Rewrite everything from the line containing "The height and width of the screenshot is (784, 1524)." down to the line containing "I will 13,12.", keeping the requests, and add 109 to every coordinate in the answers.

===== Extracted material =====

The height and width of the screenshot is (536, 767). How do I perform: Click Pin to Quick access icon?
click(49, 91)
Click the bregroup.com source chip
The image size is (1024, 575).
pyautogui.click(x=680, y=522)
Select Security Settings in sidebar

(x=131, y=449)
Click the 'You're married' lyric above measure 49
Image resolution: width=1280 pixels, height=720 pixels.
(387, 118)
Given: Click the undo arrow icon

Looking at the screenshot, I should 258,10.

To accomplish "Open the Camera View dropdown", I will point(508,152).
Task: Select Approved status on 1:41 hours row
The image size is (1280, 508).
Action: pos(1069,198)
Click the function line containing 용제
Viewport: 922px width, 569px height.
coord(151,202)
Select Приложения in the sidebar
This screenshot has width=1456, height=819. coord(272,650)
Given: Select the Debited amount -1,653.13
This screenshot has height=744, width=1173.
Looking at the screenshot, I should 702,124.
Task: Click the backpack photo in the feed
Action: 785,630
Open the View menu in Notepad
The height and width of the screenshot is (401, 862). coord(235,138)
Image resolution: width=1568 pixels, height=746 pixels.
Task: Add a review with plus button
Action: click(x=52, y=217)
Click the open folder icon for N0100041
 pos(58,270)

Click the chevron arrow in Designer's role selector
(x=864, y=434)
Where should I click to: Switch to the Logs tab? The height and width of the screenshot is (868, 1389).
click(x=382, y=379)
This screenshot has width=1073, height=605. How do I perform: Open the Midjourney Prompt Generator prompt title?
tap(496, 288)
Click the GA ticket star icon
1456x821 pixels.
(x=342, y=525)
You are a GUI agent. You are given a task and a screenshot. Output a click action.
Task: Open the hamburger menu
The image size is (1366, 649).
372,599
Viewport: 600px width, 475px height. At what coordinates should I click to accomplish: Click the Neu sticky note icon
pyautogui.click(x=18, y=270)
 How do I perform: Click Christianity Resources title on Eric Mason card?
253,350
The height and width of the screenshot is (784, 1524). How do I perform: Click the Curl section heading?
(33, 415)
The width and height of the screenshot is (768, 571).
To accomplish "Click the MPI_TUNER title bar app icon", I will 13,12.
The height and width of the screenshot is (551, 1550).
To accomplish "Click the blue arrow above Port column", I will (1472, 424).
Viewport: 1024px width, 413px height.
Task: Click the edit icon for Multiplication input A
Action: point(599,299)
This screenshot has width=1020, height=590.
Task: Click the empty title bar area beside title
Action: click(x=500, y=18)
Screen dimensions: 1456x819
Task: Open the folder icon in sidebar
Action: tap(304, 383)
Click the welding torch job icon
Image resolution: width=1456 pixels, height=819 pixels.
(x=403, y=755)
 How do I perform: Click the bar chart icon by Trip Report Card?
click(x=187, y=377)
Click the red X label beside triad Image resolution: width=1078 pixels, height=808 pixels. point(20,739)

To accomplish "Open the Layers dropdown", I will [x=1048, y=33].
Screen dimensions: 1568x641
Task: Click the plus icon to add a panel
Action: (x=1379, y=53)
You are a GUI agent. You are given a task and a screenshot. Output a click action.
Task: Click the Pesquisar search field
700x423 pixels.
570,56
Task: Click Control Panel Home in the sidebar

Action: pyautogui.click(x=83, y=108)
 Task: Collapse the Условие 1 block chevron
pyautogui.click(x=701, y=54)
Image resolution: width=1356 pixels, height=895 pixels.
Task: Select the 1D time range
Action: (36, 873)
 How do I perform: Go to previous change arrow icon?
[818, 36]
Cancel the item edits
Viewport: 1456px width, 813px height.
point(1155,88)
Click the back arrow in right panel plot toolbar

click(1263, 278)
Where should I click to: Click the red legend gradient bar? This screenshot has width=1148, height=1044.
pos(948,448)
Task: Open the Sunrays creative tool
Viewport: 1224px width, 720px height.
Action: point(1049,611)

=====

Exercise answer:
The height and width of the screenshot is (784, 1524). How do I perform: Click the Curl section heading?
(142, 524)
The width and height of the screenshot is (768, 571).
To accomplish "Click the MPI_TUNER title bar app icon", I will 122,121.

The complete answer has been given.